Except for surgical removal, most of the above approaches will require a little time and patience for the virus to die and for the skin to slough off. A few days after starting the treatment, I found giving my children long, hot baths would speed the removal process by softening the dying skin on the wart. While in the tub, gently rub the wart with a pumice stone or emery board, but be warned that this may be painful for the child. I found it better to let my kids scrub it themselves. I purchased a pack of small disposable pumice-like scrubbers and a box of disposable gloves to use when treating the wart so I would not spread the virus further. Kids will naturally start picking at the wart in the tub with their fingernails, but this is strongly discouraged as it may cause more contamination. Make sure they wash their hand and fingernails carefully if they touch it, or try to get them to wear sanitary gloves! Reapplication of the cyrotherapy or salicylic acid method is generally most effective on a completely dry foot after a bath/scrub session.

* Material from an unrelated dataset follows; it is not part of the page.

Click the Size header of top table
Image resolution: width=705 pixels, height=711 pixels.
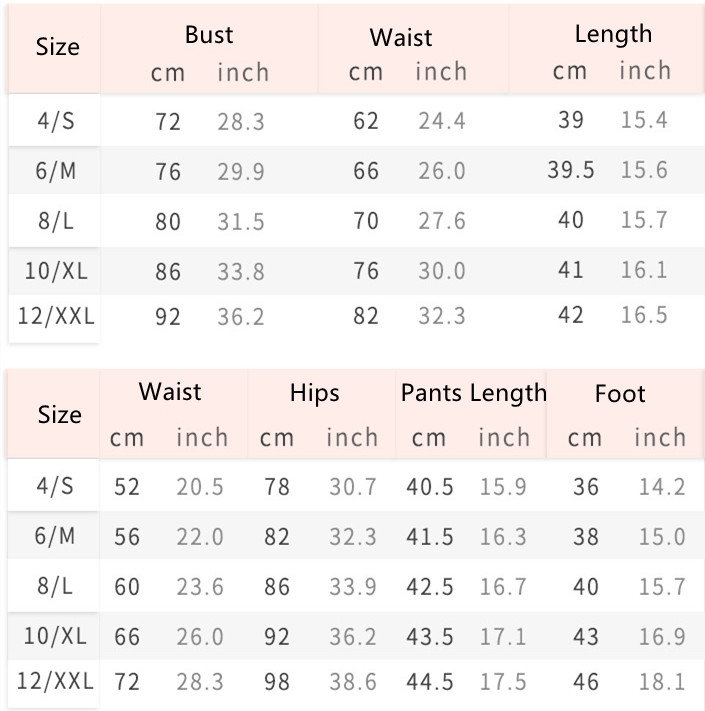coord(58,47)
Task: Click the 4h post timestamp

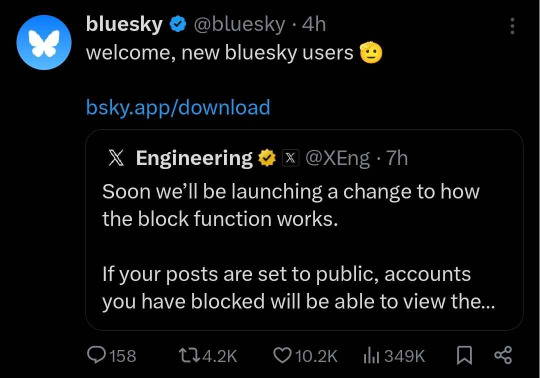Action: click(x=314, y=24)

What a plantar wart looks like when it comes out:
After a few weeks of therapy, the wart will be dead - dry and calloused looking- and the whole thing will come out in the bath with some gentle rubbing like a button. Be prepared: there will be a deep hole in the bottom of your child’s foot where the wart comes out and it looks really freaky! It might even make you gag (a lot). Stay calm, though, even though the hole looks painful, it usually is not as what you are seeing is clean, new skin that has grown around the dead virus. Within a few days the foot should completely heal and the hole will have faded to a distant, unsettling memory.
How to Prevent Plantar Warts
Follow these tips to reduce the risk of plantar warts for your child:
- Make sure your kids understand that touching the warts with their hands can spread them.
- If they do touch a planter wart, immediately wash their hands carefully with soap and water.
- Use disposable emery boards or other scrubbers when sloughing off the wart so you can throw it away when done and reduce the risk of further contamination.
- Keep your kids' feet clean and dry with fresh socks and alternating pairs of shoes. Breathable shoes, which are always important for foot health and to reduce foot odor, are especially effective in this case.
- Get your child shoes or sandals that can be worn in public showers or around swimming pools.
- Beware of potentially infectious environments. In our case, I talked to the local pool director when I realized the plantar warts returned the next year at the same time swimming season started. It turned out my family wasn't the only one! Pool deck and locker room cleaning processes were improved at our pool and she recently informed me that reported incidences have evaporated.
With these easy precautions and a little luck, you may never encounter plantar warts in your family. If they do appear, however, then I hope these tips will save you a little time and detective work for finding a solution.
We hope your kids' feet stay happy all year long!